▶ Recorded information
-- Opening Marker --

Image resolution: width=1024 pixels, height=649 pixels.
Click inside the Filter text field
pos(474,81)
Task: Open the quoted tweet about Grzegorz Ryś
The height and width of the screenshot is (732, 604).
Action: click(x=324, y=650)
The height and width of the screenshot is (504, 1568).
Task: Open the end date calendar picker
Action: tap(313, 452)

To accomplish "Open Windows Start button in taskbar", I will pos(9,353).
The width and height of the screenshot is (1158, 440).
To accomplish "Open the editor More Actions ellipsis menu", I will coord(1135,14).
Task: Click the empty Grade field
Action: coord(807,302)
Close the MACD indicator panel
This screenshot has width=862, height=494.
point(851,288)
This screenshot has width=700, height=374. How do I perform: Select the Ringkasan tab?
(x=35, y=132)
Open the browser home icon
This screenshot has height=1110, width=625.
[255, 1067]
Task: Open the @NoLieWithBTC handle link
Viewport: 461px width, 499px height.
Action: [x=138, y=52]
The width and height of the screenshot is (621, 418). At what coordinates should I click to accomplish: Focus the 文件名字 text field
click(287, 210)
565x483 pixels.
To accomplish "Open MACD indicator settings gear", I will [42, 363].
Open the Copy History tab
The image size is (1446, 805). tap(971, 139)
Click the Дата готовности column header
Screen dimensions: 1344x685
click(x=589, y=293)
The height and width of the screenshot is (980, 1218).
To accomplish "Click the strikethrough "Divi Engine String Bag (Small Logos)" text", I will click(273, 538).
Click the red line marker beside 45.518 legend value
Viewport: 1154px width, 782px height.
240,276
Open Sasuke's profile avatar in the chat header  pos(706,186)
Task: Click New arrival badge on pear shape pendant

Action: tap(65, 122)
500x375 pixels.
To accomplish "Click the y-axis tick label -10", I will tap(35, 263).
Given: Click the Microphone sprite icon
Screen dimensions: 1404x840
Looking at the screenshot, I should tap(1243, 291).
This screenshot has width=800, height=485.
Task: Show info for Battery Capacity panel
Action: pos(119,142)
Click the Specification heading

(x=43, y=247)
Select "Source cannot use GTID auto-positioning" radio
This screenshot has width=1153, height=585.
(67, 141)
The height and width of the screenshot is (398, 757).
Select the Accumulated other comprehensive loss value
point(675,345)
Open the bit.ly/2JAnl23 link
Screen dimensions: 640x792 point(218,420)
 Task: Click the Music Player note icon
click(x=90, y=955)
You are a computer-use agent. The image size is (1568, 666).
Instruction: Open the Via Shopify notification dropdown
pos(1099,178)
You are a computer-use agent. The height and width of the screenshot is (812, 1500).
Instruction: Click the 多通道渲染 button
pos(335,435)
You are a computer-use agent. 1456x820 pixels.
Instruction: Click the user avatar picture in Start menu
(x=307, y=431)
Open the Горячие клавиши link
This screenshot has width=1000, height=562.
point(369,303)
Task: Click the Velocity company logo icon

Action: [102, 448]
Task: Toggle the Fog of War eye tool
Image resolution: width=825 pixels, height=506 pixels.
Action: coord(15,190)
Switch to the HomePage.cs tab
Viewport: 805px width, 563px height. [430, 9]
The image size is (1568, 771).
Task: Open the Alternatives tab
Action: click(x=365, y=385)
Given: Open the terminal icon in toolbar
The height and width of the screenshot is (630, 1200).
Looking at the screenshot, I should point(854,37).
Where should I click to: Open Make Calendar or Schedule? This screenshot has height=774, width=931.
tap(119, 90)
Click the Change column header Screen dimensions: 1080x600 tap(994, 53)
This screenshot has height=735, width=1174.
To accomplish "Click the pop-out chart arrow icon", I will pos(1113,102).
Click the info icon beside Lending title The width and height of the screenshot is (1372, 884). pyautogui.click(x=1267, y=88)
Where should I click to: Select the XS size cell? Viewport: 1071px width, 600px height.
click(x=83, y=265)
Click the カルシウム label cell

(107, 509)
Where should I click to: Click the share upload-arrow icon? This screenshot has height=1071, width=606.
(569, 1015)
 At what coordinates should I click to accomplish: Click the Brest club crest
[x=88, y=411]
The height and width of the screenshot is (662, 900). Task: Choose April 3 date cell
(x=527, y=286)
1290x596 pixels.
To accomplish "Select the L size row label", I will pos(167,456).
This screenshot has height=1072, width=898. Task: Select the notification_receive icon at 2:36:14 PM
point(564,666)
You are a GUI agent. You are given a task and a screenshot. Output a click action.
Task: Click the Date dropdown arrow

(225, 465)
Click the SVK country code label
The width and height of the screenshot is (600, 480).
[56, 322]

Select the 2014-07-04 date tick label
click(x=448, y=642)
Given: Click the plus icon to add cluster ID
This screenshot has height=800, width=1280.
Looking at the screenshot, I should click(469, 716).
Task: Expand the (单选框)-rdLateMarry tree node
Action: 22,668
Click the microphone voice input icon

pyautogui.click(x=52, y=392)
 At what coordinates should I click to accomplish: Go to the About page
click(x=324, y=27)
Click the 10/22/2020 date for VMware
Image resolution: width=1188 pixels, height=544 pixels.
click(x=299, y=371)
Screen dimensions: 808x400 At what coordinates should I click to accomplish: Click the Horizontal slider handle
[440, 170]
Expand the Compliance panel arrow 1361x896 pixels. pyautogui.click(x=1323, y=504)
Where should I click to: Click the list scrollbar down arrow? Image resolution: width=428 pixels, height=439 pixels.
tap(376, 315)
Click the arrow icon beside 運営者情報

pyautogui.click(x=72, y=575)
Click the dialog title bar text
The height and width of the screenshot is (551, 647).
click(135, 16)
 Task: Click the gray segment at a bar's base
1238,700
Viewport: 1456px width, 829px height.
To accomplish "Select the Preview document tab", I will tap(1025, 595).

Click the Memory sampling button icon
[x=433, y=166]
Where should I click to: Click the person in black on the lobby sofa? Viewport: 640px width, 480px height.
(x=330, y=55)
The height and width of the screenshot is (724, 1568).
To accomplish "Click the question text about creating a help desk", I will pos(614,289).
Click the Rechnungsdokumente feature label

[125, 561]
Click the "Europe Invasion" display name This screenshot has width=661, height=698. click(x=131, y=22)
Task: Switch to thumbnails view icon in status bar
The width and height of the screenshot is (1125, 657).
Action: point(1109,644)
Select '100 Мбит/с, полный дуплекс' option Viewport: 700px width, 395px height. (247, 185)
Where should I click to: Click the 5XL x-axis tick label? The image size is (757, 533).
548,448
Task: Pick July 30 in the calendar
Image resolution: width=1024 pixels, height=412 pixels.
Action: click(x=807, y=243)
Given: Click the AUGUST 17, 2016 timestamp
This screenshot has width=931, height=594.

-- Closing Marker --

▶ Work item
How many lines in the entries above hold the word "MACD"? Reply with the number by itself.

▶ Solution for this problem
2